Melaleuca forests range from tall open forests to sparse shrublands. Melaleucas are the dominant tree species in poorly drained lowland coastal areas where the water table is near or above ground level for most of the year. They usually occur as components of vegetation mosaics reflecting specific habitats. These include Melaleuca leucodendra and Melaleuca dealbata complexes in freshwater and brackish swales in old beach ridge systems, Melaleuca quinquenervia forests in freshwater swamps, and Melaleuca viridiflora on low nutrient soils with impeded drainage and seasonally waterlogged. Drainage and clearing of coastal swamps, often for sugar cane, has threatened some melaleuca communities (see Melaleuca viridiflora communities listed as threatened).
The most extensive remaining forests are on poorly drained alluvial flats on the coastal plain south of Cardwell.

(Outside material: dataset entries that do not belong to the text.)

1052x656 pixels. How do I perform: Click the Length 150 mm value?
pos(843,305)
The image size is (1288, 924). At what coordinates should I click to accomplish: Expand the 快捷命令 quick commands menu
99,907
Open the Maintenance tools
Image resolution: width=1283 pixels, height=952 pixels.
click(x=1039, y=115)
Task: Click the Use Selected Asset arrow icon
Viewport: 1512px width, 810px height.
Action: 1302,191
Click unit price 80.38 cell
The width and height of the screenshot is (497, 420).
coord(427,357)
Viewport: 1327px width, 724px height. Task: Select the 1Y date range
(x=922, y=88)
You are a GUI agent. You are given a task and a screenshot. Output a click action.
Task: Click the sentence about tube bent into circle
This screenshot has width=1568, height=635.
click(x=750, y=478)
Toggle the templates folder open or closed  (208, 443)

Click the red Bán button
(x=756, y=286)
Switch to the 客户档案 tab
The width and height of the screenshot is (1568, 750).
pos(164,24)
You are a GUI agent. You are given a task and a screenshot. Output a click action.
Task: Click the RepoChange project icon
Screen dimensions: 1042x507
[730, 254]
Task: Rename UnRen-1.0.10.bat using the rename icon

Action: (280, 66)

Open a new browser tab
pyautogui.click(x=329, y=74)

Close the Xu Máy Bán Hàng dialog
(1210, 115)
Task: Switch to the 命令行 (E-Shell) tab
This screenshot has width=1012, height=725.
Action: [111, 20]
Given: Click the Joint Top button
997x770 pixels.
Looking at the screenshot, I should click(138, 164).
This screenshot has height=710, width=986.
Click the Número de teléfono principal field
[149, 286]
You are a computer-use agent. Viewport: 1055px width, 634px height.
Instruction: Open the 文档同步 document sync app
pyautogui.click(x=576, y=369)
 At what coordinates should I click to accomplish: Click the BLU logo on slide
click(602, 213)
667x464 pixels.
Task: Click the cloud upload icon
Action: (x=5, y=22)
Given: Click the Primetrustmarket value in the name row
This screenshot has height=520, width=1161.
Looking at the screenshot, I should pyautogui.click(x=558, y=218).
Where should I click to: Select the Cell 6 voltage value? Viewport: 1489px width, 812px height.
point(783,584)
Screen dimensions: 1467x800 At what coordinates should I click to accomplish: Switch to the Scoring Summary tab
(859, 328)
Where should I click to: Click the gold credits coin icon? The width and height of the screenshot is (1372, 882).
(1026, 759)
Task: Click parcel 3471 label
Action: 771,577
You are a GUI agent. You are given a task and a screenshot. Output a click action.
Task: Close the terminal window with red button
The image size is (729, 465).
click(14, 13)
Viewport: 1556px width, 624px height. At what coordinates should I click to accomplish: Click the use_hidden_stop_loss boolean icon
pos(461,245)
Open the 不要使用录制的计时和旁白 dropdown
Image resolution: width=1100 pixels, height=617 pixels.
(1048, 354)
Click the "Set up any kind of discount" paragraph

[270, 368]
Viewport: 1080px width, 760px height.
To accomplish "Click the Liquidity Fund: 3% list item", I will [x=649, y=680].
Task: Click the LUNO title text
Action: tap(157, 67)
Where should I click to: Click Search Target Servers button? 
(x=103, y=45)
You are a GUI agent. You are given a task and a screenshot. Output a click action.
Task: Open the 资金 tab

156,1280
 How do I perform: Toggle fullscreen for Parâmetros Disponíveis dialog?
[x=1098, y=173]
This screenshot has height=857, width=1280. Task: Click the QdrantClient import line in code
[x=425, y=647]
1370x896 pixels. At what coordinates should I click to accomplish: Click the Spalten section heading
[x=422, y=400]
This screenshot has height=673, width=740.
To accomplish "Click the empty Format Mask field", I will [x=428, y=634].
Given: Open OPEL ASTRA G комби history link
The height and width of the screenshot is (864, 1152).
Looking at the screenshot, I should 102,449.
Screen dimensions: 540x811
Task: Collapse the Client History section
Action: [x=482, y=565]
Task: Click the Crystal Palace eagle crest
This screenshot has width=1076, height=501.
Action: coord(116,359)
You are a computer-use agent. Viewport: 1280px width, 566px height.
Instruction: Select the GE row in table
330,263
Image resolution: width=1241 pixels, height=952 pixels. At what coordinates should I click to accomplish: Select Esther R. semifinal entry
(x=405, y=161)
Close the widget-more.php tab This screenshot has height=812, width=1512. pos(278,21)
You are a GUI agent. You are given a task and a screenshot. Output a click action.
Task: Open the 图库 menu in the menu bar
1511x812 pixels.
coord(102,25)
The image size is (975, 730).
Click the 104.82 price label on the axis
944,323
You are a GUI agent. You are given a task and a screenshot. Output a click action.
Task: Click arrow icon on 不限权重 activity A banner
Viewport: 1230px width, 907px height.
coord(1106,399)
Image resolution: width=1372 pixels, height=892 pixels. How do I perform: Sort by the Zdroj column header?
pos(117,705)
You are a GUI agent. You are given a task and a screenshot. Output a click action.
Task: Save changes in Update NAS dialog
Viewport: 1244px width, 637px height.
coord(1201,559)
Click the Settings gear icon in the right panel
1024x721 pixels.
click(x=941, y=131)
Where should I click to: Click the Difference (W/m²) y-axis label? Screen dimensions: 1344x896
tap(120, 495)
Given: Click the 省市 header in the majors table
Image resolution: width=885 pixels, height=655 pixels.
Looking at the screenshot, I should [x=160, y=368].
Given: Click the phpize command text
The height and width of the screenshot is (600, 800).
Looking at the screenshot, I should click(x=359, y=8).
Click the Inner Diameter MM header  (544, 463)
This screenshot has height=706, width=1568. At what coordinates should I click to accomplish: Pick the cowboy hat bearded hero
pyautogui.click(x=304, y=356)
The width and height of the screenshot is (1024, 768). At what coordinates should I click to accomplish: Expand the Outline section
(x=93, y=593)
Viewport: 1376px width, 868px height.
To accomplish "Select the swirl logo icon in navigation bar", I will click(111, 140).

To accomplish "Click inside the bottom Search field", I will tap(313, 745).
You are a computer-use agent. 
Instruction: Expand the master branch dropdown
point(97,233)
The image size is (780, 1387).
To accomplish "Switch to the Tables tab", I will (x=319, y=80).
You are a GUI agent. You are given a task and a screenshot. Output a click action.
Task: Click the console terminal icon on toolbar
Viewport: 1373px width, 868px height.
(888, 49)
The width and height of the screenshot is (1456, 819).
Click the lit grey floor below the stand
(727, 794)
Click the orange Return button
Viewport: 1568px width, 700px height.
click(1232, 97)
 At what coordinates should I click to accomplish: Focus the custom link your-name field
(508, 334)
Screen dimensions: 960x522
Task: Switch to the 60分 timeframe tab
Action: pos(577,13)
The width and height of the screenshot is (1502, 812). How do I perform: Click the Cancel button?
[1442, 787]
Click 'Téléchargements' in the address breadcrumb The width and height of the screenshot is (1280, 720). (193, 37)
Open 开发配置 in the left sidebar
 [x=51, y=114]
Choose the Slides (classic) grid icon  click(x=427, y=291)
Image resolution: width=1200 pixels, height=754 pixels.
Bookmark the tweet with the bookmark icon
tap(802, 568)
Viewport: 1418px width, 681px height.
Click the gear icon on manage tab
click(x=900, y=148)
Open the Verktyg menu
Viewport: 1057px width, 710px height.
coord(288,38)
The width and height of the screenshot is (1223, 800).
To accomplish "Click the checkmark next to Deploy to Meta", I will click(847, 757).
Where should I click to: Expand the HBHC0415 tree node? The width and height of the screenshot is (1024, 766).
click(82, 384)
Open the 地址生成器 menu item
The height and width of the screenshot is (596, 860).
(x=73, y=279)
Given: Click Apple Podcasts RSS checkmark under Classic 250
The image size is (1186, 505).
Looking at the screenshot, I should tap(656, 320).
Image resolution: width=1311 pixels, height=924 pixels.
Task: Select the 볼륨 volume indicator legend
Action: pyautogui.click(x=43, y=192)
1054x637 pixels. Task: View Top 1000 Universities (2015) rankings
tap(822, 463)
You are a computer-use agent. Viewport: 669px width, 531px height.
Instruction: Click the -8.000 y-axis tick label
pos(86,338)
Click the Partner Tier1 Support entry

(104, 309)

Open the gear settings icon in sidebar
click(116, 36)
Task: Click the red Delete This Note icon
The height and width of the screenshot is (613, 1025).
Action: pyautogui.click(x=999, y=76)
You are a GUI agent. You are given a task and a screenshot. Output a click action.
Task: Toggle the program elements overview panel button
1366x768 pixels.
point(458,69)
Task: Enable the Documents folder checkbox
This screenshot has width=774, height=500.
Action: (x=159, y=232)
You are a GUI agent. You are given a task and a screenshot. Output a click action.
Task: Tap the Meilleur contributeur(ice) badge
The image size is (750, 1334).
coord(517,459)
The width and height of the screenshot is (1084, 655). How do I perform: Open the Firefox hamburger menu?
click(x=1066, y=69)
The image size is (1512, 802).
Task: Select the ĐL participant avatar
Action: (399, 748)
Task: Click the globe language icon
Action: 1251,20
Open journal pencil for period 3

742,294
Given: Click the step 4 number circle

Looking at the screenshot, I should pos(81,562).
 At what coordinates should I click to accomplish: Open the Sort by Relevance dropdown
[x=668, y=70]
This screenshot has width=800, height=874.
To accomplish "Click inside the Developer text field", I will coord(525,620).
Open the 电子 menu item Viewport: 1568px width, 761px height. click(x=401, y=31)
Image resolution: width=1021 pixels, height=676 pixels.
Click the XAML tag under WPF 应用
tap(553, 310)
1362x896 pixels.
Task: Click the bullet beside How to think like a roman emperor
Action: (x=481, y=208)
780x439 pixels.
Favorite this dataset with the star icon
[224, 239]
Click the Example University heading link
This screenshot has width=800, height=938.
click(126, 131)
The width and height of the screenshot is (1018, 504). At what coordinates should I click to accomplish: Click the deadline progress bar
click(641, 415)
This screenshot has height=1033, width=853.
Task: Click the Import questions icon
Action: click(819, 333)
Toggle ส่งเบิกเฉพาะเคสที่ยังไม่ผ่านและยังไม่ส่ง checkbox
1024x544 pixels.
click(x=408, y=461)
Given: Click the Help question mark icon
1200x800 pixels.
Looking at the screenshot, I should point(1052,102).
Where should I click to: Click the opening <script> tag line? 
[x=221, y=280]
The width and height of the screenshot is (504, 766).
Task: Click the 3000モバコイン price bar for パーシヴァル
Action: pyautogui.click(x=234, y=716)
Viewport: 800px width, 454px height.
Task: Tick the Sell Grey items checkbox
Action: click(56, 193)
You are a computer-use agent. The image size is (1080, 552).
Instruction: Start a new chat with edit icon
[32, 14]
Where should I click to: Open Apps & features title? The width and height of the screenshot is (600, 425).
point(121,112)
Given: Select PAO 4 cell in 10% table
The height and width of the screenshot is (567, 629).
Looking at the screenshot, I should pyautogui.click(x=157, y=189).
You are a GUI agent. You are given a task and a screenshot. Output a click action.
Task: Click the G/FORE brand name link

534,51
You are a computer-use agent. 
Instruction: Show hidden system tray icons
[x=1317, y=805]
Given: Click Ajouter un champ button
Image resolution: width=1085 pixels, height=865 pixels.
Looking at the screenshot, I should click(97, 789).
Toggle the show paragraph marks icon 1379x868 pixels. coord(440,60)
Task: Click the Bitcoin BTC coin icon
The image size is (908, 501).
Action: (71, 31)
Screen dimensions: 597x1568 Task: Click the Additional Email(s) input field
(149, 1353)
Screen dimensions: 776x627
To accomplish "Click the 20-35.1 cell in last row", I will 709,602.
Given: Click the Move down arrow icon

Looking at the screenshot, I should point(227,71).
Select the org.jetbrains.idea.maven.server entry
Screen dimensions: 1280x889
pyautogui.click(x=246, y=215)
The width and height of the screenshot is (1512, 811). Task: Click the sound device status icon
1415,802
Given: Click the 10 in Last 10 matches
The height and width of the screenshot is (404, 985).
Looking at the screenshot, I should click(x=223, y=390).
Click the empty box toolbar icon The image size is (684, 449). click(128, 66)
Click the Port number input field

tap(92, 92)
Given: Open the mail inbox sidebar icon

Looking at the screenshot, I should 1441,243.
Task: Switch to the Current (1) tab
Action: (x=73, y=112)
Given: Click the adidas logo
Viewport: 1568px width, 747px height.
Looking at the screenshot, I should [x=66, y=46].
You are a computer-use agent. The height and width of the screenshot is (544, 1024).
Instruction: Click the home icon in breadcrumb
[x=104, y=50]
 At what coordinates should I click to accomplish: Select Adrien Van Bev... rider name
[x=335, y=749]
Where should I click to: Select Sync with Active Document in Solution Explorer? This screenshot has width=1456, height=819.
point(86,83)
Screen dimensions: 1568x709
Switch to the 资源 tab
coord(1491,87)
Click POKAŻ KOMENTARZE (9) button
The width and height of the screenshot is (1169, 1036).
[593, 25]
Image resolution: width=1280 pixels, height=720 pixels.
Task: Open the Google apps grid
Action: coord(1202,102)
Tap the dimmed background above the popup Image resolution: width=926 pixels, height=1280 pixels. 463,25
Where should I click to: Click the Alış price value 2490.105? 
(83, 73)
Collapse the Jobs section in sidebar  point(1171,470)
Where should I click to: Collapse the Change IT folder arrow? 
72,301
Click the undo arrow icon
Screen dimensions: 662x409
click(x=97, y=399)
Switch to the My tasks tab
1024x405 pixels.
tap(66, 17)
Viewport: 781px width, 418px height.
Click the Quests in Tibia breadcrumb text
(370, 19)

Swamp forests formed by alliances of Melaleuca quinquenervia, Melaleuca cajuputi, Melaleuca leucadendra and Melaleuca dealbata are relatively extensive on the very wet portions of the coastal plain from Ingham northwards to Cape Tribulation. A rare highland example of Melaleuca quinquenervia swampland is also found in the Koombooloomba area.
Depending on soils, drainage, fire regimes and water flows, sedges and grasses may dominate wetland areas. Sedgelands are found on coastal lowlands between Gordonvale and Cardwell.